Dans ma carrière j’ai été responsable pendant des années d’un service de réanimation, qu'il serait plus juste de dénommer "unité de soins intensifs". C’est incontestablement un poste difficile et je conçois qu’en ce moment il doit être épuisant. Je m’étonne d’ailleurs que des responsables de services des urgences ou de soins intensifs aient le temps d’écumer quotidiennement les plateaux TV, ou alors ils ne sont pas si débordés qu’ils le prétendent.
Cette intervention des soignants dans la sphère politique me met mal à l’aise. Bien sûr, ils sont en premier ligne, et toute décision politique a un impact sur leur quotidien et leur activité, mais chacun son domaine. Ils doivent conseiller, ils doivent faire remonter les informations les plus exactes possibles, alors que cette tribune étale leur désaccord en public et impose un véritable chantage au gouvernement, ce qui n’exclut pas des arrière-pensées politiques.
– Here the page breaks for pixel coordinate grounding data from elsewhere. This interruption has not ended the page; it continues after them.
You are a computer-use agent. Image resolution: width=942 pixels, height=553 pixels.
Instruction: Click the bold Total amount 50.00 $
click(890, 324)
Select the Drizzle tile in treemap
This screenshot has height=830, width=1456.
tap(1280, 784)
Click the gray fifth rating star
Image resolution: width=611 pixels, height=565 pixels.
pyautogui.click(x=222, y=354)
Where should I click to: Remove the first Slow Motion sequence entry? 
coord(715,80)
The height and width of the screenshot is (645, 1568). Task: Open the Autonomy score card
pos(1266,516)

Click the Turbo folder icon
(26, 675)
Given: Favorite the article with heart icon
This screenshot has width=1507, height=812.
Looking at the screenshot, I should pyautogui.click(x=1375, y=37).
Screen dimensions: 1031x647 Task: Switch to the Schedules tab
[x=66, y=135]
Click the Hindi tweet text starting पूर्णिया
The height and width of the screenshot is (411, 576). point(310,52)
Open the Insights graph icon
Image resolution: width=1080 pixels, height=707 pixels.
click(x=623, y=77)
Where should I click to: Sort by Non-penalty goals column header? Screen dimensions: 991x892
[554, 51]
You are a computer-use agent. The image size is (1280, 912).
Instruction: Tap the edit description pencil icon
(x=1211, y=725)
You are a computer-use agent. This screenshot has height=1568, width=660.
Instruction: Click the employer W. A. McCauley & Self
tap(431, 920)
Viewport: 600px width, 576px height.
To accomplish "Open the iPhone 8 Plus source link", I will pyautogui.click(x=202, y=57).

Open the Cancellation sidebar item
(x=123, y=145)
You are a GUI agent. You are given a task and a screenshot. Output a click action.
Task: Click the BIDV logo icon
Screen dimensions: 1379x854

Cette tribune est à mon avis nocive. Nocive, car elle vient aggraver l’angoisse de la population qui subit – parfois mal – cette pandémie qui n’en finit pas, et elle poussera peut-être certains à éviter – dangereusement - l’hospitalisation. Elle décrédibilise davantage les décisions gouvernementales qui doivent être suivies si on veut limiter les contaminations, un exécutif dont le crédit est largement entamé par les erreurs et les incohérences passées et il n’avait pas besoin de ça.
Cette tribune ne rend service ni au gouvernement, ni à la population, et le corps médical n’en sortira pas grandi alors qu’il fait largement son devoir en ville et dans les établissements hospitaliers. J’ajoute que les médecins font toujours des tris entre les patients dans la détermination des indications : un traitement est choisi ou l’abstention thérapeutique est décidée en fonction du terrain et de l’âge, mais le tri évoqué par cette tribune est l’abstention obligée, une perspective qui me paraît finalement peu probable.
Illustration : dessin paru dans Marianne du 2 avril.